§ **TASK TO COMPLETE**
In the text below on online marketing income, on which day of the week do the Clickbank payments arrive in the writer's bank account?

§ **PAGE TEXT**

— start —

It just ‘de-tunes’ my thought patterns by doing something else for a bit and when I come back to my original task it just flows.
Just sharing 🙂
So when you’re an established marketer how and when does the money arrive on a practical, day to day basis?
Well when I first started out and was making a few sales a week I thought that my income would always feel ‘shaky’ and that even when it increased it would still feel very ‘day to day’…
I thought I’d never be able to have any sort of confidence about WHEN my next lot of income would arrive
Truth is it’s not like that at all
All the payments from my various Clickbank accounts arrive like clockwork into my bank account every Thursday
My merchant account payments plop in every Tuesday
I have various other payments that arrive on the same date every month
I receive dividends from my other businesses roughly the same time every month
Of course income from affiliate promotions, random sales and product launches are a bit haphazard by their nature, but on the whole there’s MUCH more regular payment that you think with an online business…
…AND it comes from different places, at different times and from different income streams.
Despite what people STILL think when I go to friends and family gatherings, having your own online business is MUCH more secure (if you set it up correctly) than a 9-5 job is
If you’re not convinced think about your own boss – if he had to choose between not being able to update his car every three years unless he fired an employee what would he do?
Many employers put their employees first…but many more don’t
You ever sit down and wonder what the Hell you should be doing in your business?
Here’s something I’ve always used to work past those obstacles
So you’ve built or you’re building an online business.
Maybe you’ve successfully launched a product and it went well. or maybe you’re just in the planning stages.
Either way at some point you’re going to hit a brick wall because you don’t have a plan to follow.
I started exactly the same way – creating products and selling them but not too sure where to go next apart from following the same procedure and doing it all again
I had some vague notion that I ‘should’ start a blog, or that it was probably a ‘good idea’ to get some form of recurring income flowing by creating continuity products or sites.
But on the whole, like most people when I first started out I was like a headless chicken, blindfolded, at night, in the fog….with just one eye and even that had a patch over it.
If you’re just as lost and don’t know what direction your business is going in, try the following.
Work Backwards.
Use a pen and paper or mindmap software or a dictation recorder or whatever…
…and just work out WHAT you want to be doing in two year’s time.

— end —

§ **SOURCE MATERIAL**

— start —

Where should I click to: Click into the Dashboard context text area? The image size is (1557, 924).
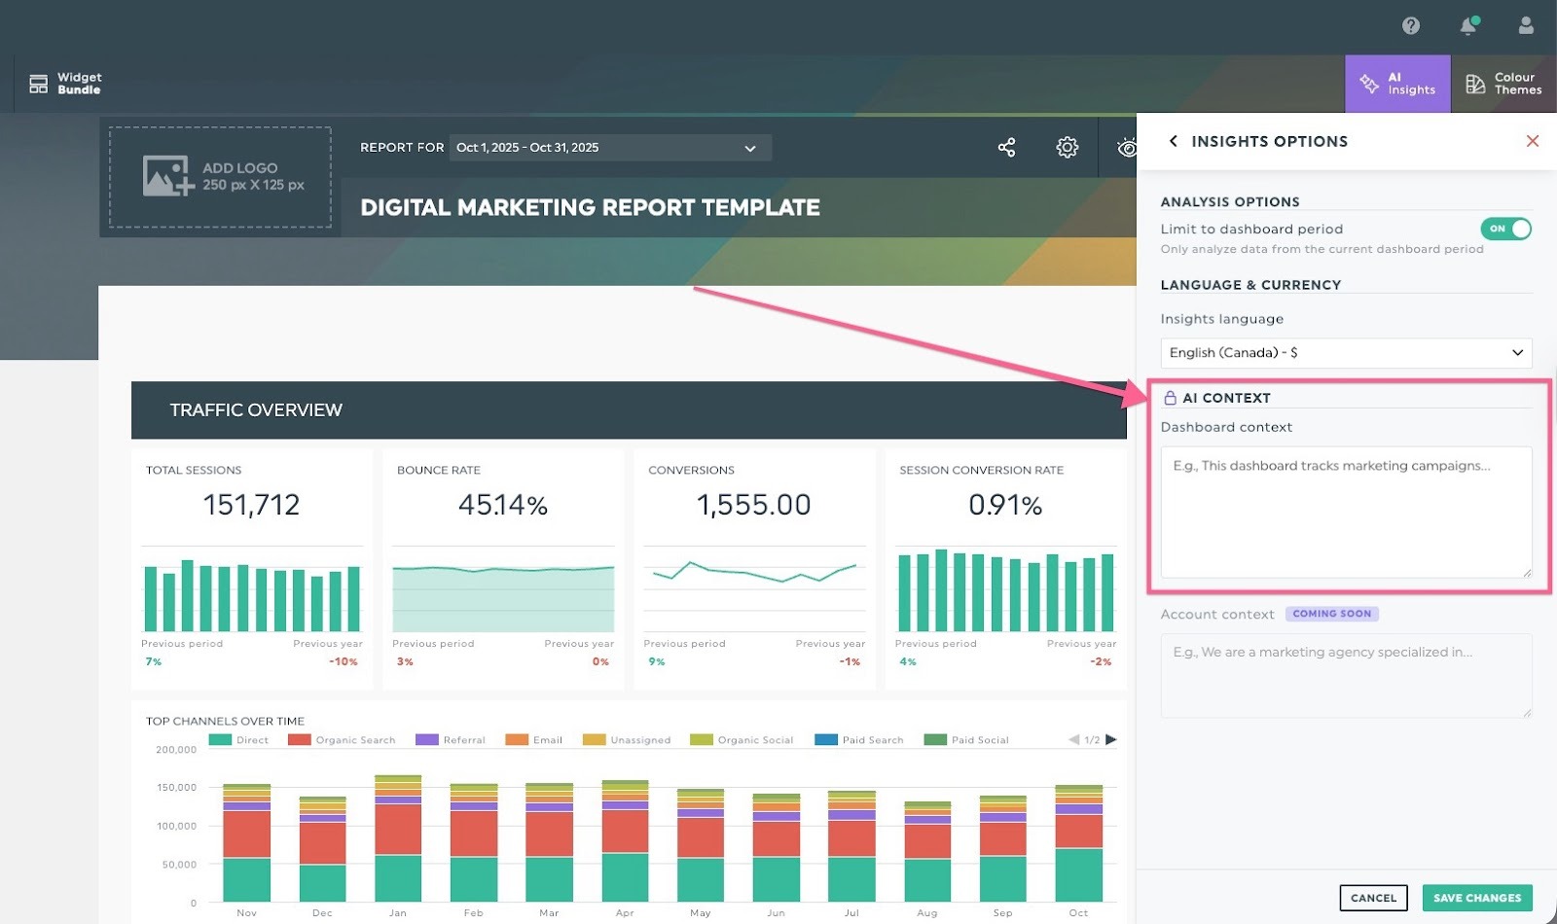pos(1346,513)
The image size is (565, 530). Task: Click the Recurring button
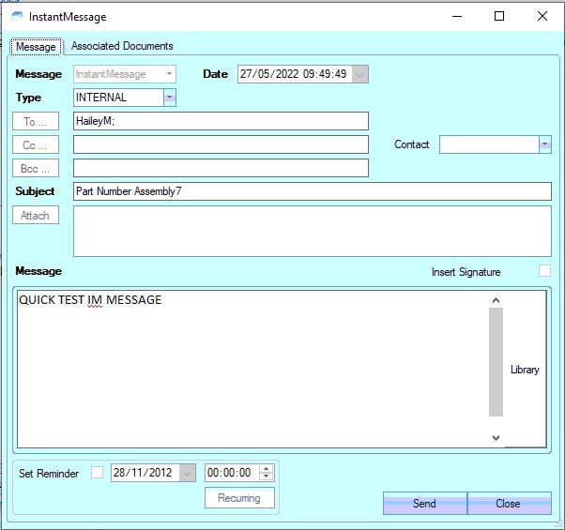(239, 498)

— end —

§ **WRITTEN SOLUTION**
Every Thursday.